Natter 69: Practically names itself.
Off-topic discussion. Wanna talk about corsets, duct tape, or physics? This is the place. Detailed discussion of any current-season TV must be whitefonted.
On of my favorite instructions from the Y ( for the kids in lessons, learning backstroke) was "Tuck your butt up! Like you're holding in a poop!" It works!
See, I have a problem doing yoga when the instructor says stuff like "broaden your collarbone." Seriously, I really have a yoga DVD where the instructor says that. And for years I've done that routine and gotten to that point and thought, "What the actual FUCK? Do you eventually achieve some state of Yogic Enlightenedness wherein you can make your BONES GROW?" Because otherwise, the collarbones can't actually broaden. They physically goddamn can't. Not the BONES.
I mentioned it one night to my SiL, who said, "That just means to squeeze your shoulderblades together." And I almost had an embolism, because -- WHY NOT JUST SAY THAT?!?
Which is when I started to suspect I was possibly somewhere on the spectrum. Seriously. I just took that "collarbones" thing so literally for YEARS and it made me so mad. It never occurred to me to NOT interpret it literally. Because...why not just SAY what you literally mean? Why not say "squeeze your shoulderblades together?" Is that considered tacky in yoga circles?
I'm really a very simple girl, when it comes down to it, apparently. A little *too* simple, it seems.
Spain! That's awesome, sara.
Becoming bendy is actually easier than starting bendy and becoming strong.
Damn. Because I'm already weirdly bendy, but I have the approximate strength of a wet noodle.
Well, I have teachers who will say things like, "lengthen your bones" and I'm like, whatever. Ignoring you. If there can be cafeteria catholicism, there can be cafeteria yoga.
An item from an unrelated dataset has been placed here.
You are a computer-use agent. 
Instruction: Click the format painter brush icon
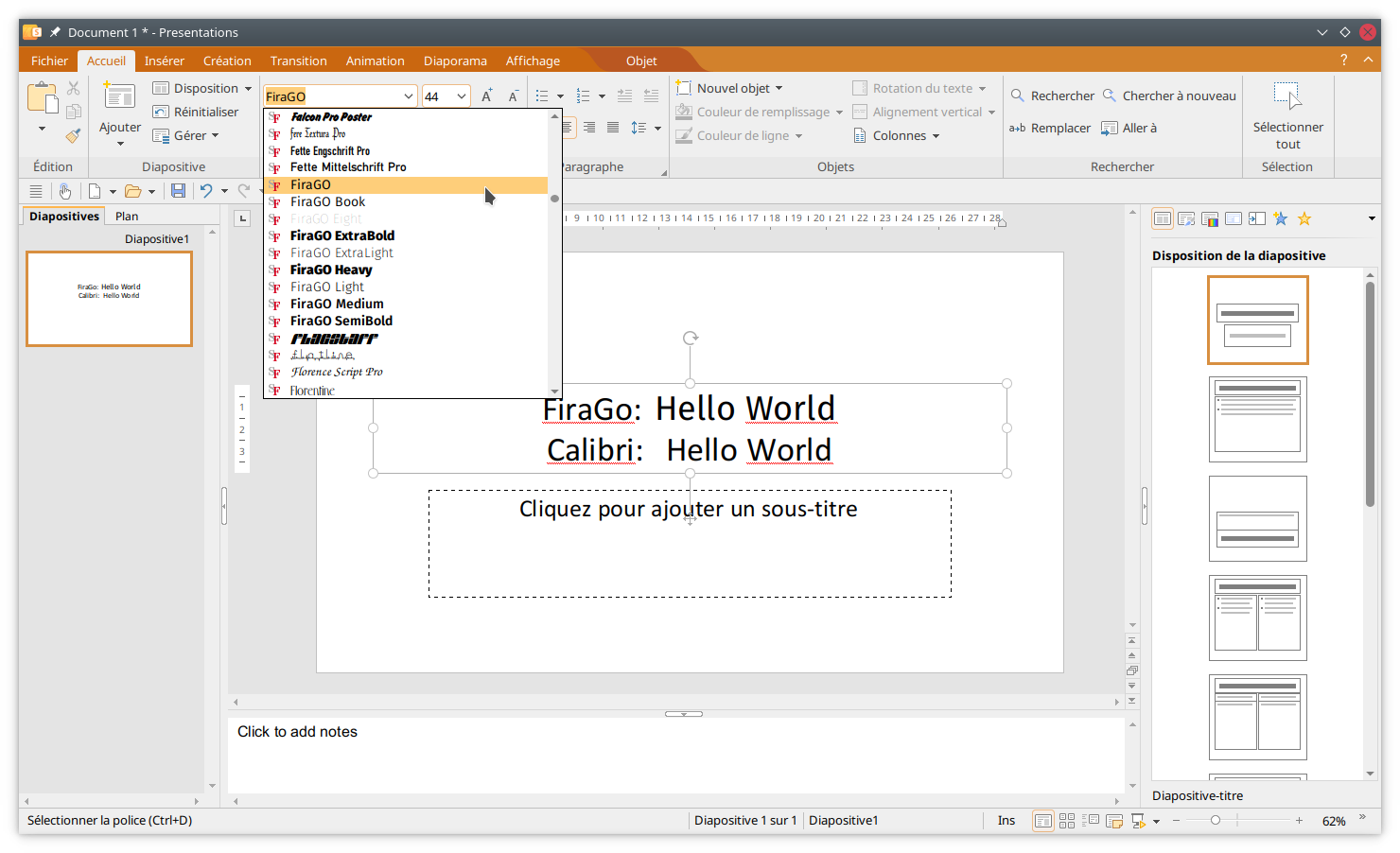click(x=73, y=135)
(Also, I'd think broaden collarbones is less sqeeze shoulders and more of trying to isometerically/simultaneously push the shoulder tops down and the under the armpits, but on the torso muscles to move out. I'm describing it badly).
I think I have too much belly for that.
I have way more belly than you and I can do it! So you could too. It's not a belly problem, it's a shoulder issue.
(Also, I'd think broaden collarbones is less sqeeze shoulders and more of trying to isometerically/simultaneously push the shoulder tops down and the under the armpits, but on the torso muscles to move out. I'm describing it badly).
That makes me cry. (Okay, not really. But honestly, I read that and my brain goes fuzzy. I think I have a physical learning disability. Which is a real thing. I cannot being to enumerate the ways in which other people just *do* physical things, or how they can just *learn* a new physical thing in 2 minutes and then do it without having to break it down into its smallest components and then practice the components at very very VERY slow speed and then put them together and eventually get back to normal speed.)
I am totally going to try bakasana with blocks, kat! Thank you!!
My big quad muscles, which get bigger when I'm riding a ton in the spring, definitely get in the way of my flexibility.
break it down into its smallest components and then practice the components at very very VERY slow speed and then put them together and eventually get back to normal speed
Actually some of the best yoga classes I've had have been where the teacher does exactly this for common poses.
Thanks a lot, poopyhead who scraped my rental car while I'm on work travel.
I don't think it will be a big problem, but still.
BOO POOPYHEADED SCRAPER
Hey, are we talking about the show Revenge anywhere? I just watched the last episode, and man is that some messed up shit.
LOVE IT
Yay Spain! I loved my half a day in Barcelona.
See, I have a problem doing yoga when the instructor says stuff like "broaden your collarbone." Seriously, I really have a yoga DVD where the instructor says that. And for years I've done that routine and gotten to that point and thought, "What the actual FUCK? Do you eventually achieve some state of Yogic Enlightenedness wherein you can make your BONES GROW?" Because otherwise, the collarbones can't actually broaden. They physically goddamn can't. Not the BONES.
God, seriously! I've had several instructors tell me to breathe through my eyeballs, which definitely kills any zen I might be maintaining.
I'm pretty flexible, when the fat isn't getting in the way. My problem is usually around balance.
I must have hidden all the right people on Facebook, or it know me well, because the only political comments on my feed were a campaign poster featuring Bruce Campbell and George Takei for 2012 and a joke about Joe Biden looking sleepy.
break it down into its smallest components and then practice the components at very very VERY slow speed and then put them together and eventually get back to normal speed
I used to think I was clumsy until I took a very traditional karate class where we practiced the simplest moves a couple hundred times in a row. It turns out that I'm a slow kinetic learner. I need to give up on
consciously
processing the commands and learn them by moving in the pattern enough times that the non-verbal part of my mind picks it up.